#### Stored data
——
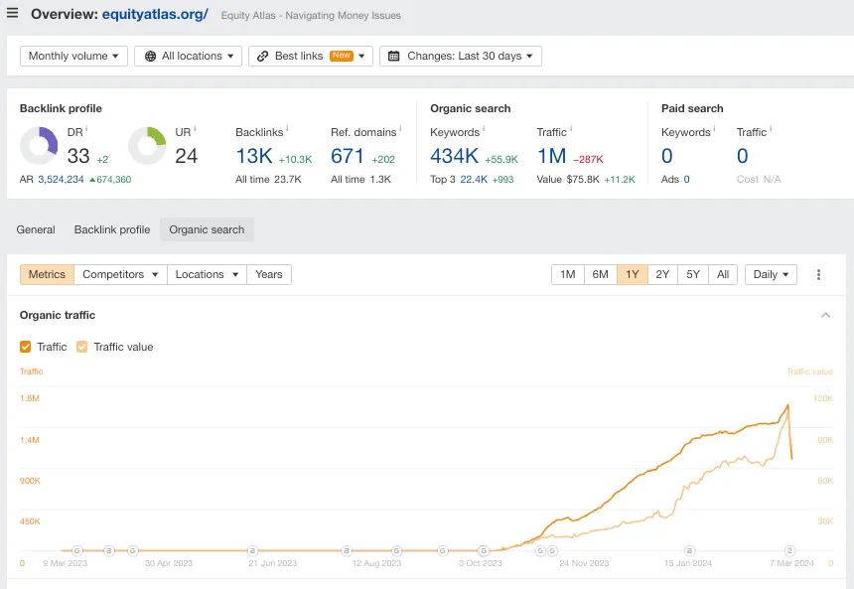Click the 671 referring domains number
The width and height of the screenshot is (854, 589).
coord(348,156)
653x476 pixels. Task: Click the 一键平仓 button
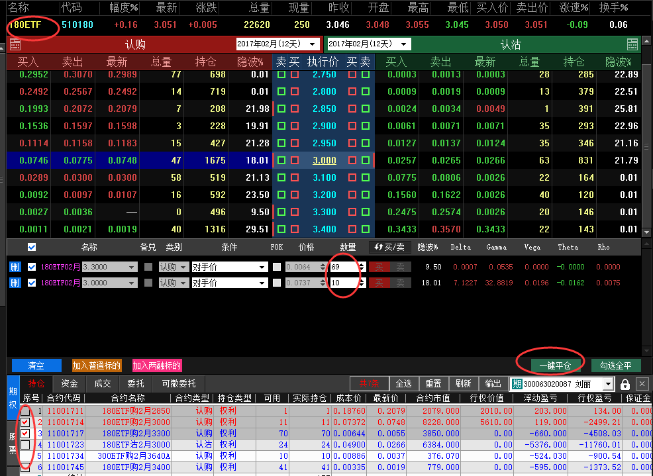click(x=555, y=365)
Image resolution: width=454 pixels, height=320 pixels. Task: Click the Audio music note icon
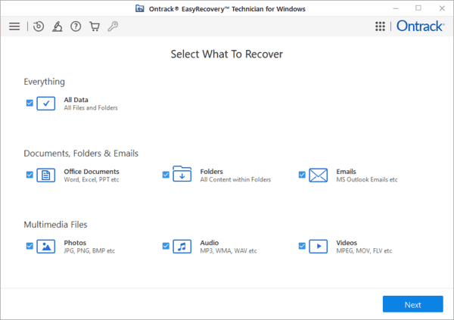pos(182,246)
——
#### REQUIRED ACTION
An answer containing only the lines from the one holding "653x476 pixels. Task: Click the 一键平仓 button" through the close of the entries above, reproduced exactly and stripped of pictures, is expected.

#### REPLY
653x476 pixels. Task: Click the 一键平仓 button
click(x=555, y=365)
Image resolution: width=454 pixels, height=320 pixels. Task: Click the Audio music note icon
pos(182,246)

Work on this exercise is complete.